Susan Lindholm and Alexandra D’Urso

Re-imagining “Swedishness”: Intersectional Feminist Resistance and Reflection on the Work of Silvana Imam

 

This presentation provides a brief overview of the upcoming anthology Nordic Noise: Hip Hop, Culture, and Community in Northern Europe which sets out to introduce the field of Nordic hip hop studies to an international audience. It also introduces one of the chapters included in that anthology written by Susan Lindholm and Alexandra D’Urso. Focusing on the work of Swedish feminist rapper Silvana Imam, who received asylum in Sweden as a child, the presentation discusses how Imam uses hip hop culture as a platform to position herself in relation to shifting notions of Swedishness. Through her music and activism, Imam negotiates the understandings of a “good Sweden” (that is, imagining Sweden as an antiracist, tolerant, and feminist country) and an imagined “old Sweden” (framing Sweden as a homogenous nation) – constructions that Tobias Hübinette and Catrin Lundström have called the “double-binding power of Swedish whiteness.” Imam’s work is considered in light of the growing global body of work addressing intersectional understandings of feminism within hip hop culture and in relation to broader movements of resistance to discrimination or racism against Swedes with foreign background as articulated by Nordic hip hop artists. The presentation suggests that Imam’s work contests the notion of Sweden being a post-feminist, post-racial, and welcoming society to racialized residents and citizens.

 

Susan Lindholm is a Senior Lecturer at the Department of Child and Youth Studies, Stockholm University. Her research interests include cultural history, memory, and gender in connection to transnational and translocal othering processes. In 2016, she defended her PhD thesis Remembering Chile. An Entangled History of Hip-hop in-between Sweden and Chile.

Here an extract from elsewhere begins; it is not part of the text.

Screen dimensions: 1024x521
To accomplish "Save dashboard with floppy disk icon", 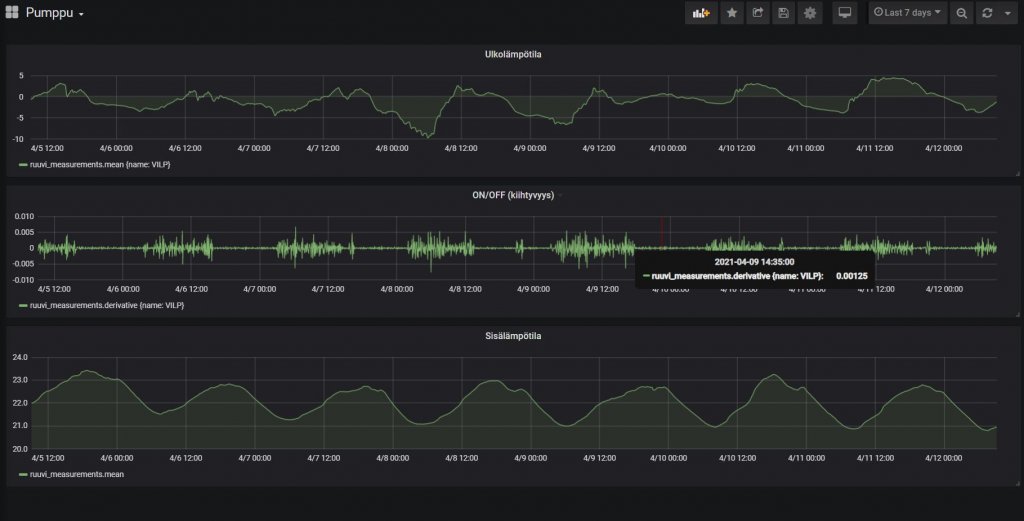I will 784,13.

Alexandra D’Urso is an Educational Developer at the Swedish University of Agricultural Sciences. She has written about educational policy in the US, music artists' antiracism and problematising of narrow conceptions of national identity, and about learning outside of formal sites of education. Her recent work explores the barriers facing women early career researchers in higher education.